Kementerian Komunikasi dan Informatika (Kominfo) melalui Direktur Jenderal Aplikasi Informatika, Semuel Abrijani Pangerapan, menyatakan bahwa Polymarket dikategorikan sebagai bentuk perjudian online yang melanggar Undang-Undang Informasi dan Transaksi Elektronik (UU ITE) dan regulasi perjudian yang berlaku di Indonesia.
Akar Masalah: Taruhan Politik yang Memicu Kontroversi
Blokir ini dipicu oleh munculnya pasar prediksi di Polymarket yang memungkinkan pengguna bertaruh pada kemungkinan penggulingan atau pengunduran diri Presiden Prabowo Subianto sebelum masa jabatannya berakhir.
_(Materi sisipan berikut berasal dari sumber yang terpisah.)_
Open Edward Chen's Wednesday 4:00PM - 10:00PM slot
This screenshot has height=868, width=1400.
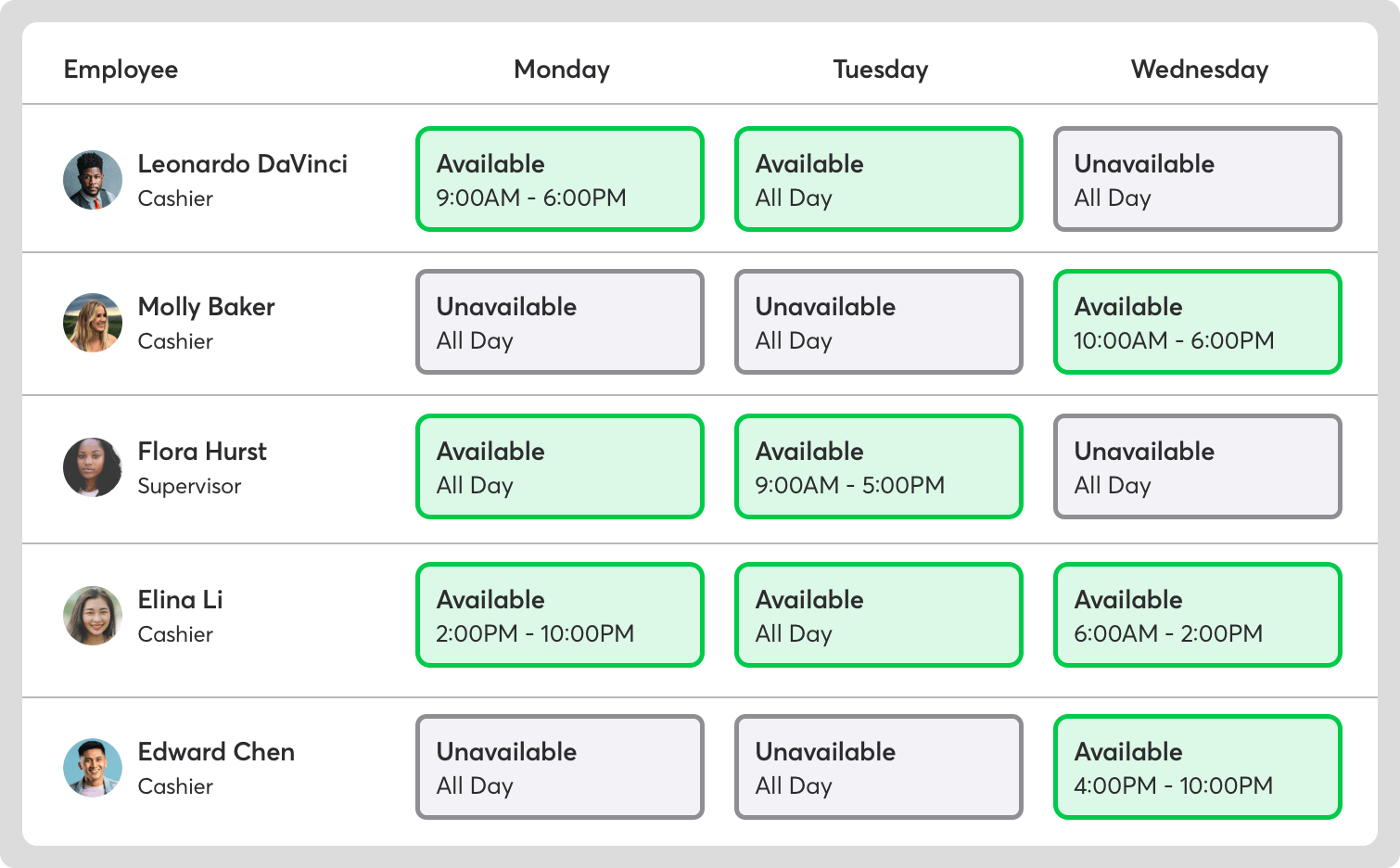tap(1197, 767)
Pasar tersebut menarik perhatian luas setelah diperbincangkan di platform X (Twitter) dan TikTok.
Menteri Koordinator Bidang Politik dan Keamanan, Joko Sulistyo, menegaskan bahwa aktivitas taruhan mengenai stabilitas politik Indonesia bukan hanya melanggar hukum, tetapi juga berpotensi mengganggu ketahanan nasional. "Kami tidak akan membiarkan platform asing mengkomersialisasi spekulasi tentang stabilitas negara," tegasnya.
Posisi Hukum dan Reaksi Publik
Polymarket, yang berbasis di Amerika Serikat dan didirikan oleh Shane Coplan dan Gaurav Kailani, memungkinkan pengguna bertaruh pada hasil peristiwa dunia nyata menggunakan mata uang kripto USDC. Platform ini sebelumnya juga menghadapi tekanan regulator di berbagai negara, termasuk Commodity Futures Trading Commission (CFTC) AS yang mendenda perusahaan tersebut pada 2022.
Di Indonesia, otoritas pasar modal Otoritas Jasa Keuangan (OJK) dan Bank Indonesia turut menyatakan keprihatinan, mengingatkan bahwa aktivitas prediksi berbasis uang kripto yang tidak teregulasi berpotensi merugikan masyarakat.
Kebijakan ini menuai reaksi beragam. Sejumlah aktivis digital menilai blokir tersebut sebagai bentuk sensor, sementara pendukung pemerintah menyambutnya sebagai langkah perlindungan terhadap spekulasi politik yang tidak bertanggung jawab.